_Prompt_: This task calls for every entry below to be repeated exactly, without the pictures.

_The records_:
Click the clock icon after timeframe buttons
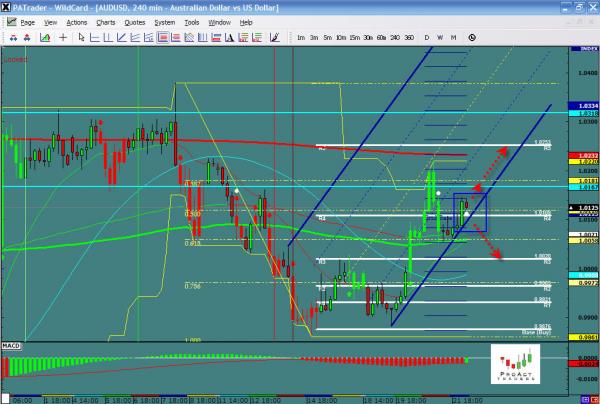[x=472, y=37]
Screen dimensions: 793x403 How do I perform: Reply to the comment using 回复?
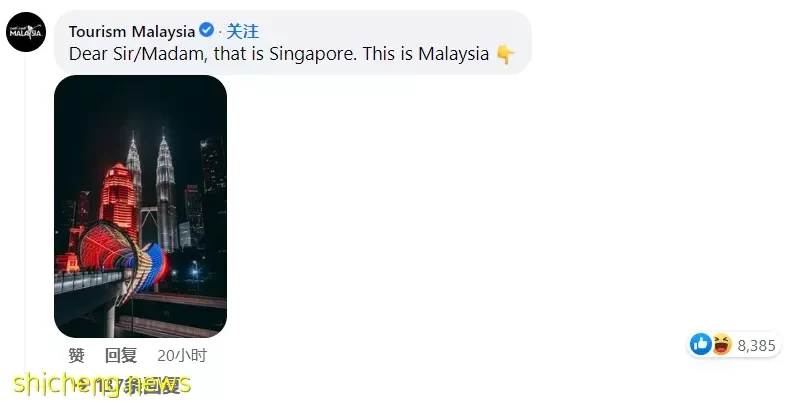click(x=121, y=355)
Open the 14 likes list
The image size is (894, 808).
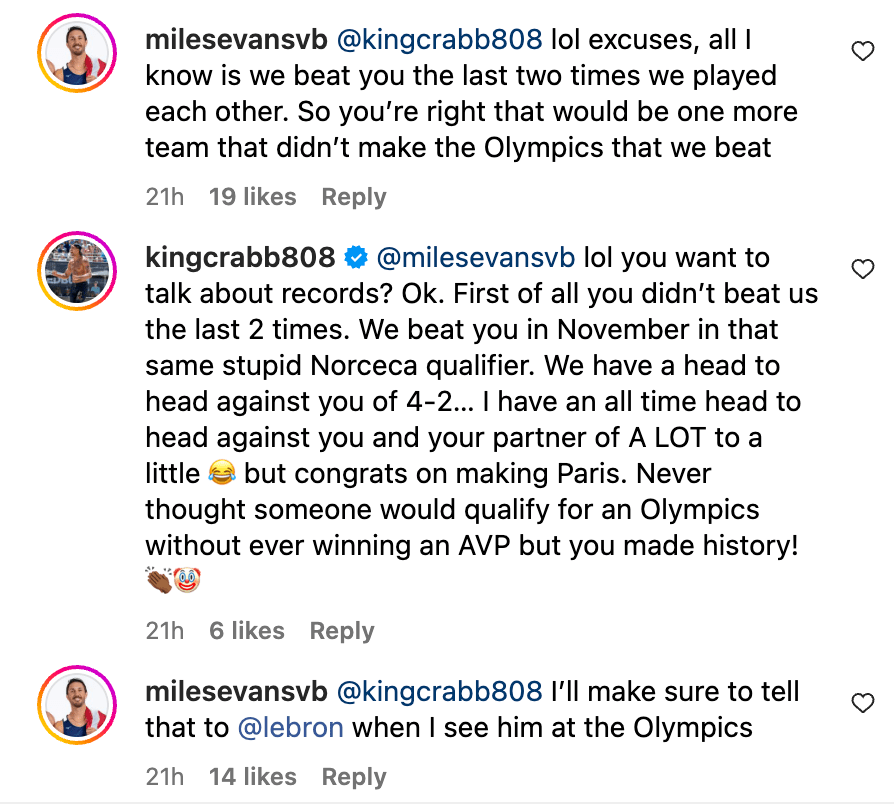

_Response_:
Click the clock icon after timeframe buttons
[x=472, y=37]
Screen dimensions: 793x403 How do I perform: Reply to the comment using 回复?
click(x=121, y=355)
Open the 14 likes list
The image size is (894, 808).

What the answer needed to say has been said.